How do oil and natural gas prices impact solar energy stocks? They may not directly, but if natural gas heating prices are up this winter and electricity prices rise it could make residential solar more compelling for homeowners. It's no surprise, then, that most of the market leaders this week are companies that focus on residential solar installations.
The other major factor driving solar energy stocks this week is interest rates. Since solar projects are normally financed over 20 or 30 years, the rate a company can finance projects at is very important. Lower rates mean companies can sell projects or financing for more money (i.e., higher margins) and higher interest rates mean the value of projects falls. The 10-year Treasury rate in the U.S. fell from 1.61% at the market's close last Friday to 1.51% at the close on Thursday, a sharp drop for a single week. Rates have gone up to end the week, trading at a 1.57% yield as I'm writing, but the overall rise in rates we've seen the past few months seems to have taken a breather.
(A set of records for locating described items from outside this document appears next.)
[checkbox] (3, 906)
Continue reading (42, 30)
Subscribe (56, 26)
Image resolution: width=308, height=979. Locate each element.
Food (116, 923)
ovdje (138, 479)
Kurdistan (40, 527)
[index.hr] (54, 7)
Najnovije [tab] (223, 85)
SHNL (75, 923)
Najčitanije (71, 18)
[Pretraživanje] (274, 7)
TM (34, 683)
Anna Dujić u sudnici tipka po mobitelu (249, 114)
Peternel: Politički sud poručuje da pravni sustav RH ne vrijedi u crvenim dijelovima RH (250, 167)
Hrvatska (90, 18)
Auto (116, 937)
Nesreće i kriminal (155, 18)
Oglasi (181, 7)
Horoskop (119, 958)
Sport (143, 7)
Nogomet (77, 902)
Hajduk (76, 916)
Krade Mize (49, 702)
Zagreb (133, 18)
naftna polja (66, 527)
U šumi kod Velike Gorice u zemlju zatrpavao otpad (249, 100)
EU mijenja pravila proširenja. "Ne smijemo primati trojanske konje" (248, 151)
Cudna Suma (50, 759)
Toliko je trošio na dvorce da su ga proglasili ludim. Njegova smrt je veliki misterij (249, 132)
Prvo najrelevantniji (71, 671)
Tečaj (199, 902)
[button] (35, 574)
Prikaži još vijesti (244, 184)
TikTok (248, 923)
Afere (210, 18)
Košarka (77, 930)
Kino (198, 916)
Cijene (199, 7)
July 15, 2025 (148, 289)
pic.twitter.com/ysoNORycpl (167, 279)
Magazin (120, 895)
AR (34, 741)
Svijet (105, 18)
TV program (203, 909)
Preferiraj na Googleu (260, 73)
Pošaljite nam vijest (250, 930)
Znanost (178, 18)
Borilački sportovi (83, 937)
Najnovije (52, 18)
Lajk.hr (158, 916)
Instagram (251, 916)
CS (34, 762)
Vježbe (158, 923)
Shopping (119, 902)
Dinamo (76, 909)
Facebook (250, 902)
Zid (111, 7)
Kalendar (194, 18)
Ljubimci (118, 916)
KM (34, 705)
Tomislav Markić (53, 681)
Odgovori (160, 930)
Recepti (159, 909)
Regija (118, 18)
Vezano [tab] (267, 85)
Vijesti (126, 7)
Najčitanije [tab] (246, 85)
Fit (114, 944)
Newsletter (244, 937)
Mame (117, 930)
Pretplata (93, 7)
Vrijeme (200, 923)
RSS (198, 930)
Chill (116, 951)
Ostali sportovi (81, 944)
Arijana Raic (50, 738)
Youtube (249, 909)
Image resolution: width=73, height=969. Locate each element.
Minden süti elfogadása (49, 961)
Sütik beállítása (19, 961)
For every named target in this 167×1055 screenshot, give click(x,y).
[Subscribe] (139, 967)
While solar energy doesn't normally compete with oil and natural gas directly, there should be a tailwind for the industry if energy commodities get more expensive overall. Higher natural gas prices make rooftop solar more appealing, while higher oil prices make electric vehicles more appealing and EV owners are likely to have rooftop solar as well. Add in lower interest rates and it's a good week to be bullish on solar stocks.
These trends can reverse course as fast as they came, but for now, the market's winds are favoring the solar energy industry.